Darby is a Victoria University PhD student, completing his doctorate in physics. During their work, he and the group of Professor Eric Le Ru at Victoria University of Wellington developed a potential breakthrough in spectroscopy– measuring cloudy solutions with light – which could have commercial applications.
Without divulging anything vital, the final product would enable analysis of water samples that are too cloudy for conventional methods, meaning filtration or other time consuming methods are required to measure them.

Brendan Darby
Water quality monitoring is a big business, so the potential for commercial success is clear enough.
But as a student undertaking fundamental research, getting an idea to market is not something he has naturally been exposed to.
“Through Viclink (the University’s commercialisation office), there is extensive support for research groups in commercialising their ideas, but I myself had no idea about concepts like a minimum viable product or routes to market.”
As suggested by VicLink, Darby attended an intensive commercialisation session run by KiwiNet called GetFunded 36. It was billed as getting researchers ‘better prepared when communicating your science ideas for investment, be that Industry or MBIE’. The programme ran over two days in early December in Wellington.
By the end of the sprint the product had gone from vague gap in the market to picking apart its flaws, conceptualising the minimum viable product and figuring out where it sat on an adoption curve.
“Through funding from VicLink and the VUW research office, I went along, without too much intention of pitching our product, just picking up some ideas. But on the first morning, CreativeHQ said give us your 90 second pitch, and I did.”
It was the first of three pitches Darby gave during the two days as the water monitoring product became the focus of a larger group of GetFunded participants.
By the end of the sprint the product had gone from vague gap in the market to picking apart its flaws, conceptualising the minimum viable product and figuring out where it sat on an adoption curve.
Darby rates receiving some training in giving pitches, and having some experienced operators ask tough questions as the most valuable experience he gained.

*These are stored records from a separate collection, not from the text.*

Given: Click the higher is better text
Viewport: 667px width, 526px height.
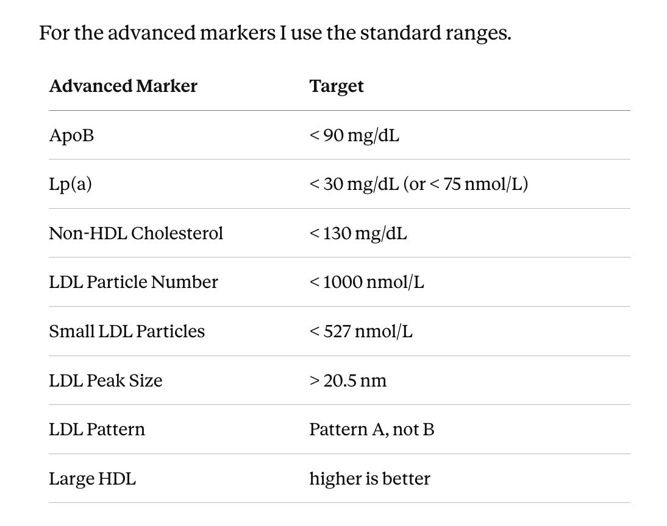Looking at the screenshot, I should [369, 479].
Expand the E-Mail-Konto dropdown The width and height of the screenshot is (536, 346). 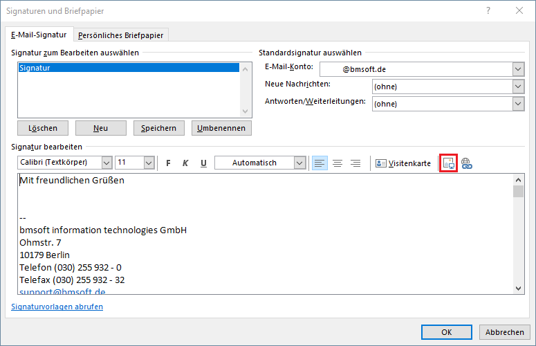[x=518, y=69]
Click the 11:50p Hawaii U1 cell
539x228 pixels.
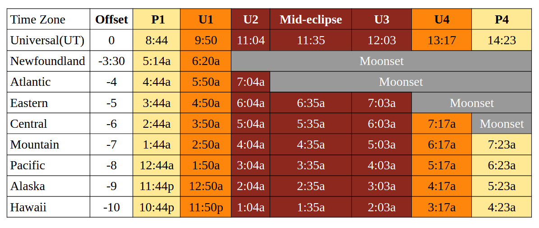[x=206, y=207]
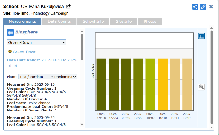Viewport: 219px width, 135px height.
Task: Click the Biosphere heading link
Action: [26, 32]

“The efficiency and effectiveness of the day was impressive. There was also an amazing array of contacts among the people in the room.
“We weren’t selling dreams – I was getting grilled on ‘can your device do this? Can your device do that?’”
The short nature of GetFunded36 had its downside, of course.
“We had to jump to a lot of conclusions about the market, because the time constraints didn’t allow full market research, and it would have been nice to explore the IP side of things a bit more, but I would highly recommend it to others.”
Darby says Viclink and other networks are crucial to beginning the journey towards commercialisation, and “GetFunded provided further invaluable avenues for accelerating this process”.
For now, the plan is to focus on getting the device “from the bench in the lab to a minimum viable product that interested customers can begin using”.